> Work instructions: Rewrite the lines below, replacing "Where is" with "What is the position of" and leaving everything else unchanged.

> Stored data entries:
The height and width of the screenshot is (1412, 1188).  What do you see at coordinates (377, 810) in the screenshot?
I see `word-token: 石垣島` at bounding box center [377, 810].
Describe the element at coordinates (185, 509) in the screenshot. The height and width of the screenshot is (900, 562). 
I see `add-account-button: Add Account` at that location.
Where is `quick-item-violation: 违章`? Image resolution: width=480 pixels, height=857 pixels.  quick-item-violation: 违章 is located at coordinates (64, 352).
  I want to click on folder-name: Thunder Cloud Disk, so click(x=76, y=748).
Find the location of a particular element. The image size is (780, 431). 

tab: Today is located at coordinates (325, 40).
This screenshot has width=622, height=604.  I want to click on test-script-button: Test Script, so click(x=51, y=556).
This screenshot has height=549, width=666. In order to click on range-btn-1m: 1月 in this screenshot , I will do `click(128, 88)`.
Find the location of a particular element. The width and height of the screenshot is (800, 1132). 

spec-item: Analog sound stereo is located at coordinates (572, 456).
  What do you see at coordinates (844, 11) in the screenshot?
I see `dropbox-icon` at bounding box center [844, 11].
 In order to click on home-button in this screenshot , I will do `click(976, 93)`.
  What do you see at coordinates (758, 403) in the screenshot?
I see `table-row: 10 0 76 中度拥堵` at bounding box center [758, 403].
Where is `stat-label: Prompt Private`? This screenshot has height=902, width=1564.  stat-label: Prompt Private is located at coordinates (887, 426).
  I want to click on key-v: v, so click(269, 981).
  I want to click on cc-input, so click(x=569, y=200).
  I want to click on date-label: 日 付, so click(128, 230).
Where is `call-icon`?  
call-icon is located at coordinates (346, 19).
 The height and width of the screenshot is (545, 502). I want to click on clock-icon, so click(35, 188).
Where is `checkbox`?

> Response below:
The height and width of the screenshot is (1412, 1188).  What do you see at coordinates (377, 810) in the screenshot?
I see `word-token: 石垣島` at bounding box center [377, 810].
Describe the element at coordinates (185, 509) in the screenshot. The height and width of the screenshot is (900, 562). 
I see `add-account-button: Add Account` at that location.
What is the position of `quick-item-violation: 违章`? Image resolution: width=480 pixels, height=857 pixels.  quick-item-violation: 违章 is located at coordinates (64, 352).
  I want to click on folder-name: Thunder Cloud Disk, so click(x=76, y=748).
Find the location of a particular element. The image size is (780, 431). 

tab: Today is located at coordinates (325, 40).
This screenshot has width=622, height=604.  I want to click on test-script-button: Test Script, so click(x=51, y=556).
This screenshot has height=549, width=666. In order to click on range-btn-1m: 1月 in this screenshot , I will do `click(128, 88)`.
Find the location of a particular element. The width and height of the screenshot is (800, 1132). 

spec-item: Analog sound stereo is located at coordinates (572, 456).
  What do you see at coordinates (844, 11) in the screenshot?
I see `dropbox-icon` at bounding box center [844, 11].
 In order to click on home-button in this screenshot , I will do `click(976, 93)`.
  What do you see at coordinates (758, 403) in the screenshot?
I see `table-row: 10 0 76 中度拥堵` at bounding box center [758, 403].
What is the position of `stat-label: Prompt Private`? This screenshot has height=902, width=1564.  stat-label: Prompt Private is located at coordinates (887, 426).
  I want to click on key-v: v, so click(269, 981).
  I want to click on cc-input, so click(x=569, y=200).
  I want to click on date-label: 日 付, so click(128, 230).
What is the position of `call-icon`?  
call-icon is located at coordinates (346, 19).
 The height and width of the screenshot is (545, 502). I want to click on clock-icon, so click(35, 188).
What is the position of `checkbox`?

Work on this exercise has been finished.